_Extracted material_:
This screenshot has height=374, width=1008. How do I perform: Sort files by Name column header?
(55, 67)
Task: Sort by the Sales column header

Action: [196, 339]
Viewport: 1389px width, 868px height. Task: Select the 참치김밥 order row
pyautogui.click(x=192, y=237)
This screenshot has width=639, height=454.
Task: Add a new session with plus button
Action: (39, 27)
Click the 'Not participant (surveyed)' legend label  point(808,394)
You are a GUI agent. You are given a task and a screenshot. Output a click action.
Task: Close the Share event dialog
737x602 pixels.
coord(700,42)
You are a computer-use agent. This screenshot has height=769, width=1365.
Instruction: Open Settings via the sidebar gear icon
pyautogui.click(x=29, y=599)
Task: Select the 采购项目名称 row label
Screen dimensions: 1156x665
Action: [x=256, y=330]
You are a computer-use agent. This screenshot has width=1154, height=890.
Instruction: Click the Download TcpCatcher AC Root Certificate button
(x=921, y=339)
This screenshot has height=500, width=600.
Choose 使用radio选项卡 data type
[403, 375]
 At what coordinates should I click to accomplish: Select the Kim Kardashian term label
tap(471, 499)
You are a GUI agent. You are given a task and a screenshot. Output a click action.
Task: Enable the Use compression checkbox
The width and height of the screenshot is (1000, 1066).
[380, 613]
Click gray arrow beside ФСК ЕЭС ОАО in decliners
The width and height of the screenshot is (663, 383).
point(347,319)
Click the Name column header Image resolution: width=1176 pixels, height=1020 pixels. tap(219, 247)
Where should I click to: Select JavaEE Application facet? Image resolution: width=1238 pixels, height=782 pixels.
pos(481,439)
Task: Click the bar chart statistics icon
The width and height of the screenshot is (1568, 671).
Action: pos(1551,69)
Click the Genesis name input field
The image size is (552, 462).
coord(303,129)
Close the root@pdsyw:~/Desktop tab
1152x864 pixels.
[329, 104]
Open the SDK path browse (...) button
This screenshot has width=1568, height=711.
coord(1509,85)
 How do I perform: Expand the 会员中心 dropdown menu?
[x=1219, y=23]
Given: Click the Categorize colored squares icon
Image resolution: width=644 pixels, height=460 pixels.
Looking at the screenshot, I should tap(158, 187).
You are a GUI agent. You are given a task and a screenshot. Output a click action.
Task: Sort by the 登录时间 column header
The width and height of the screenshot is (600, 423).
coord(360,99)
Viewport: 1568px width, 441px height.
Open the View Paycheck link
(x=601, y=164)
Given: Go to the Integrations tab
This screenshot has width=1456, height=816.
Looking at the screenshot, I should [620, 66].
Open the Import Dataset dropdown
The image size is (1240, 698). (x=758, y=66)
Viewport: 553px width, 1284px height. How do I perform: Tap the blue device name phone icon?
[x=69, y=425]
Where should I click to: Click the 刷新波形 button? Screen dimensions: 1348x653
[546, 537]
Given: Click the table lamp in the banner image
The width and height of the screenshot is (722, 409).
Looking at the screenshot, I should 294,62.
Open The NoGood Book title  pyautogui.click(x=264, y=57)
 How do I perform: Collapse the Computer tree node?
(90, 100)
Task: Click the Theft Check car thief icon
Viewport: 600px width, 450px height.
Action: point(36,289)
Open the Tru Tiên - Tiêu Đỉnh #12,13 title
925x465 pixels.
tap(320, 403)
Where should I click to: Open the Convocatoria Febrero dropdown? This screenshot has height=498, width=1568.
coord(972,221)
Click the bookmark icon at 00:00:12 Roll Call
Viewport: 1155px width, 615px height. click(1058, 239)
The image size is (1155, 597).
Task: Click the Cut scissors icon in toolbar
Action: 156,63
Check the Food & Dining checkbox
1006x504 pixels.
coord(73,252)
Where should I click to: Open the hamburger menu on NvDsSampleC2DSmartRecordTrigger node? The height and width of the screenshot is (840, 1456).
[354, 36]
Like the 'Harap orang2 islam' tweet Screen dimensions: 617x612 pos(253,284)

_What the task requires_: Repeat word for word the lines above that run from the line containing "Click the 'Not" through the line containing "Click the Name", both ends included, and nothing else.

_Answer to the exercise_:
Click the 'Not participant (surveyed)' legend label  point(808,394)
You are a GUI agent. You are given a task and a screenshot. Output a click action.
Task: Close the Share event dialog
737x602 pixels.
coord(700,42)
You are a computer-use agent. This screenshot has height=769, width=1365.
Instruction: Open Settings via the sidebar gear icon
pyautogui.click(x=29, y=599)
Task: Select the 采购项目名称 row label
Screen dimensions: 1156x665
Action: [x=256, y=330]
You are a computer-use agent. This screenshot has width=1154, height=890.
Instruction: Click the Download TcpCatcher AC Root Certificate button
(x=921, y=339)
This screenshot has height=500, width=600.
Choose 使用radio选项卡 data type
[403, 375]
 At what coordinates should I click to accomplish: Select the Kim Kardashian term label
tap(471, 499)
You are a GUI agent. You are given a task and a screenshot. Output a click action.
Task: Enable the Use compression checkbox
The width and height of the screenshot is (1000, 1066).
[380, 613]
Click gray arrow beside ФСК ЕЭС ОАО in decliners
The width and height of the screenshot is (663, 383).
point(347,319)
Click the Name column header Image resolution: width=1176 pixels, height=1020 pixels. tap(219, 247)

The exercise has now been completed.